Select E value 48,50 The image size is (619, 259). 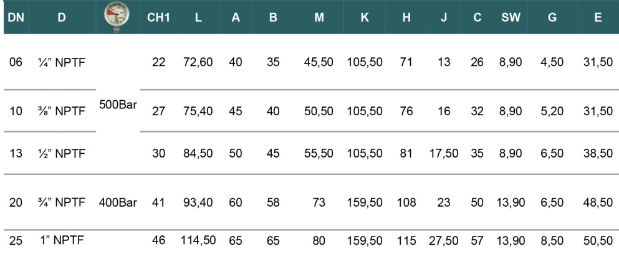coord(598,202)
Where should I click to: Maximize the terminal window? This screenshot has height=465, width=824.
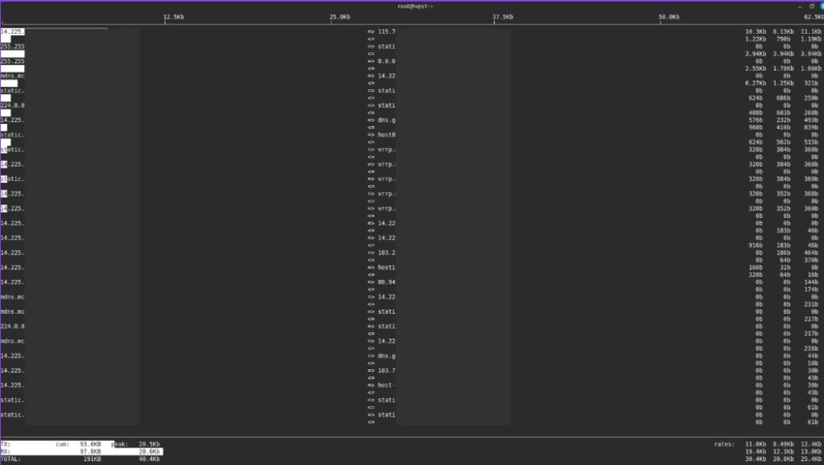(810, 6)
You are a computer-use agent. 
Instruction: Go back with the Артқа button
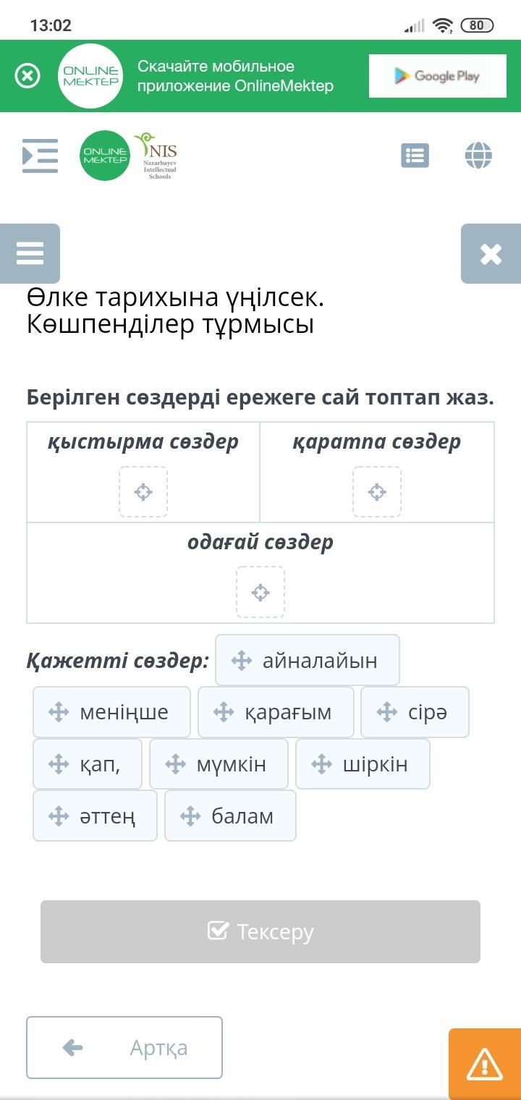124,1047
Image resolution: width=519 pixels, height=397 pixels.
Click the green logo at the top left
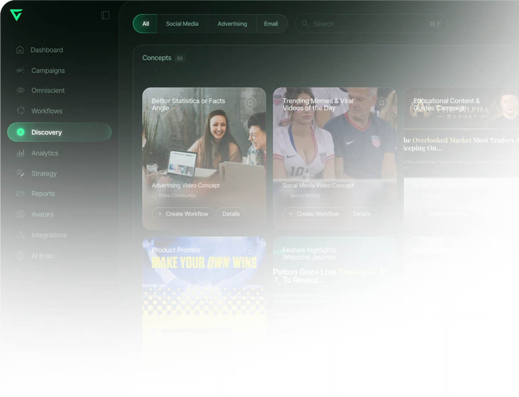point(16,15)
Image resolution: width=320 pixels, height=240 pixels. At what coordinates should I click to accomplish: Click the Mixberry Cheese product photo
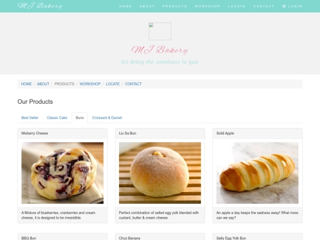tap(62, 173)
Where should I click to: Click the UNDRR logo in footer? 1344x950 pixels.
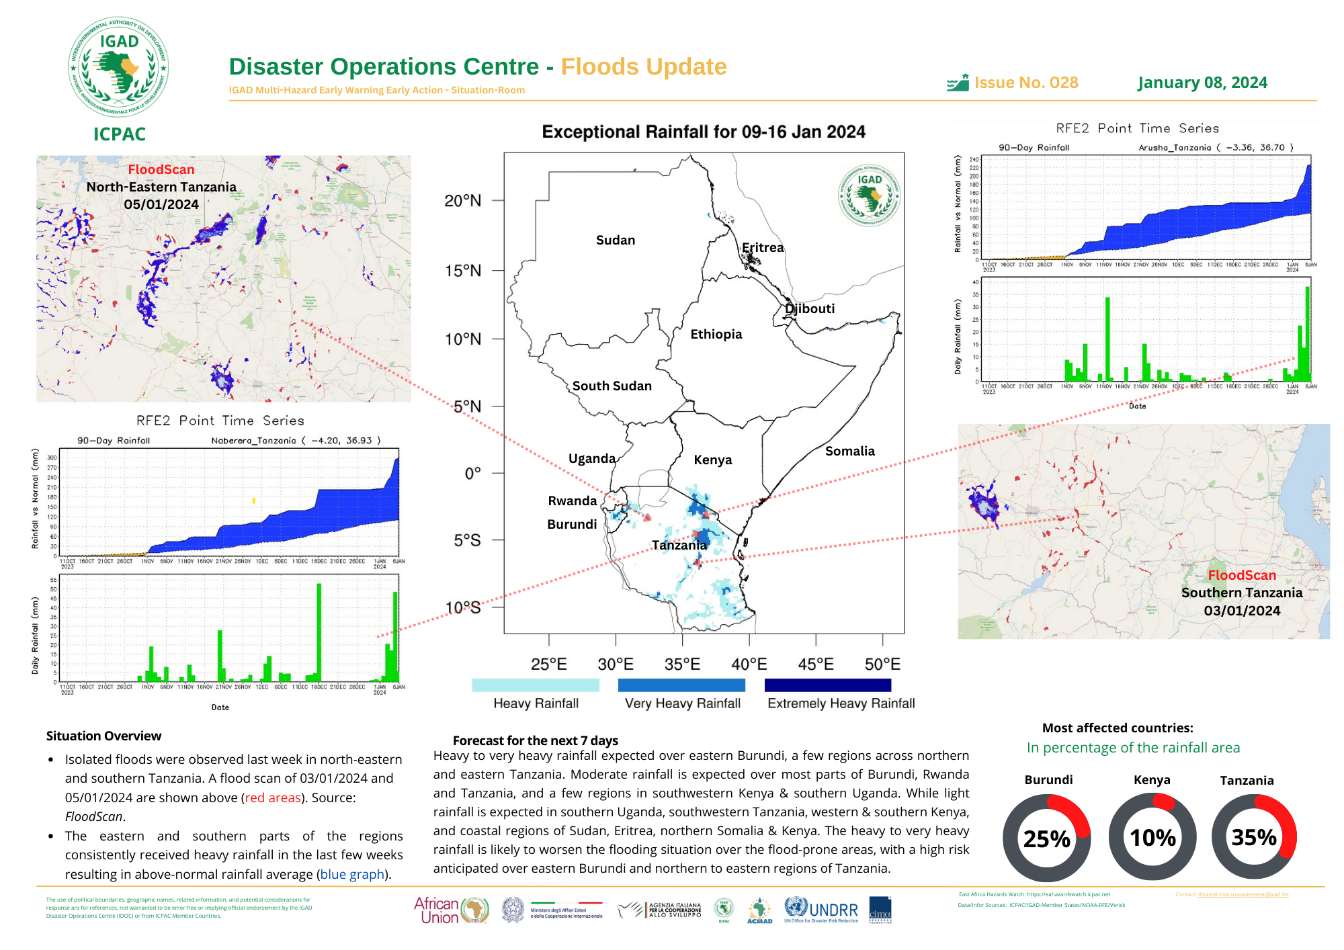821,910
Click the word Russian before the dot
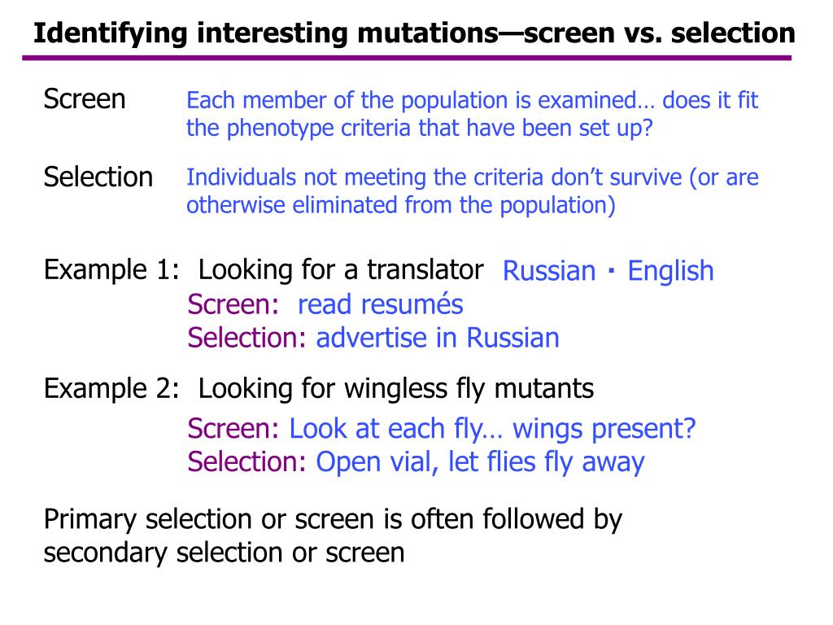Viewport: 833px width, 625px height. (549, 271)
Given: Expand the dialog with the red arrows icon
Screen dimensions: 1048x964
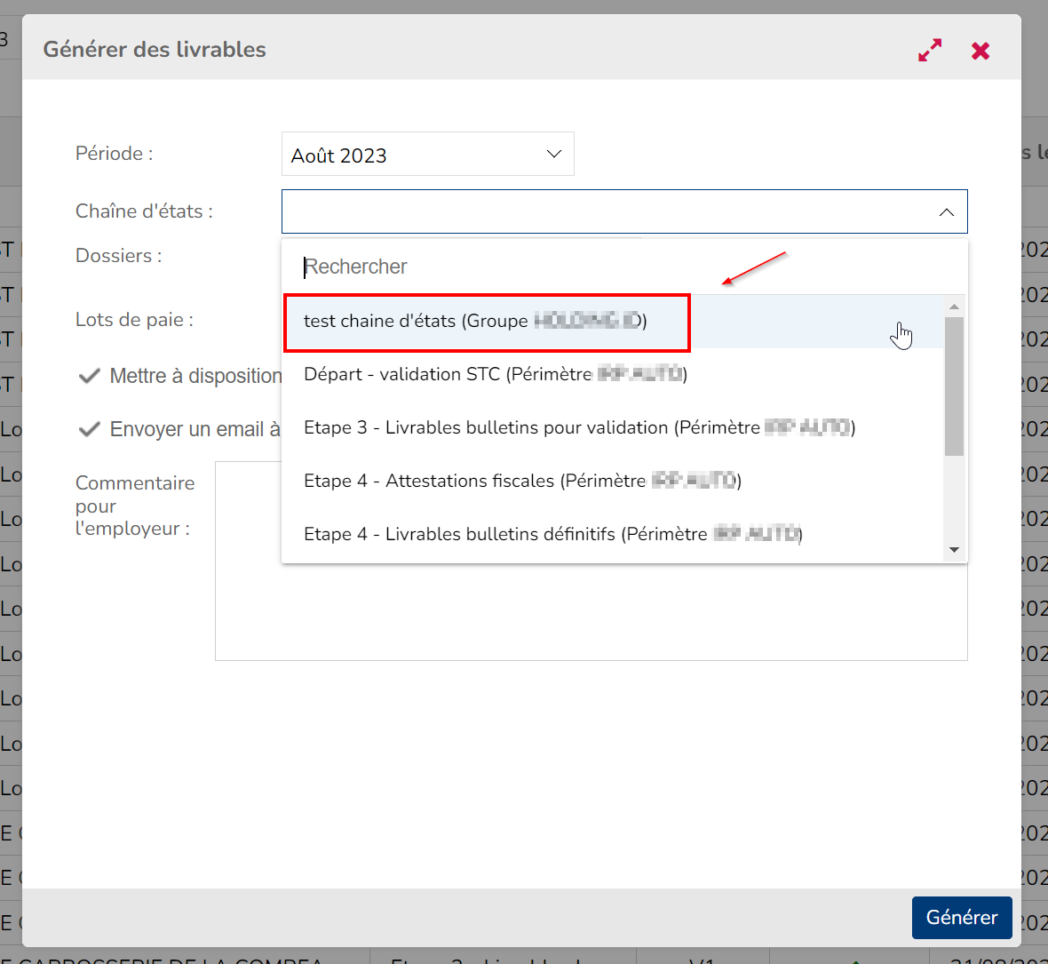Looking at the screenshot, I should click(930, 51).
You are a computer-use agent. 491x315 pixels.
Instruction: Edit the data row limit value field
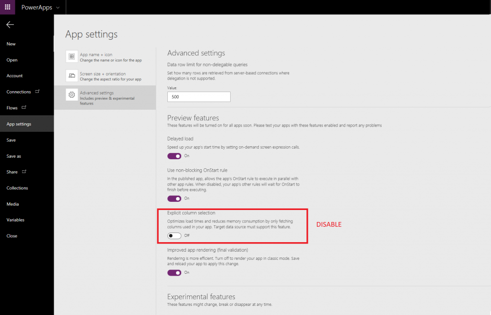tap(199, 96)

* YOUR INSTRUCTIONS *
Rename "Instruction" to "Task" in the entries from the line containing "Where should I click to: Maximize" through the end of the entries, keeping everything else the same and leaving out the pictures.

* EXERCISE ANSWER *
Where should I click to: Maximize the terminal window? This screenshot has height=465, width=824.
(810, 6)
You are a computer-use agent. 
Task: Go back with the Артқа button
124,1047
Image resolution: width=519 pixels, height=397 pixels.
Click the green logo at the top left
point(16,15)
Image resolution: width=320 pixels, height=240 pixels. At what coordinates should I click to accomplish: Click the Mixberry Cheese product photo
tap(62, 173)
Where should I click to: Click the UNDRR logo in footer? 1344x950 pixels.
821,910
Click the word Russian before the dot
Viewport: 833px width, 625px height. (549, 271)
Given: Expand the dialog with the red arrows icon
Screen dimensions: 1048x964
Looking at the screenshot, I should click(930, 51).
You are a computer-use agent. 491x315 pixels.
Task: Edit the data row limit value field
tap(199, 96)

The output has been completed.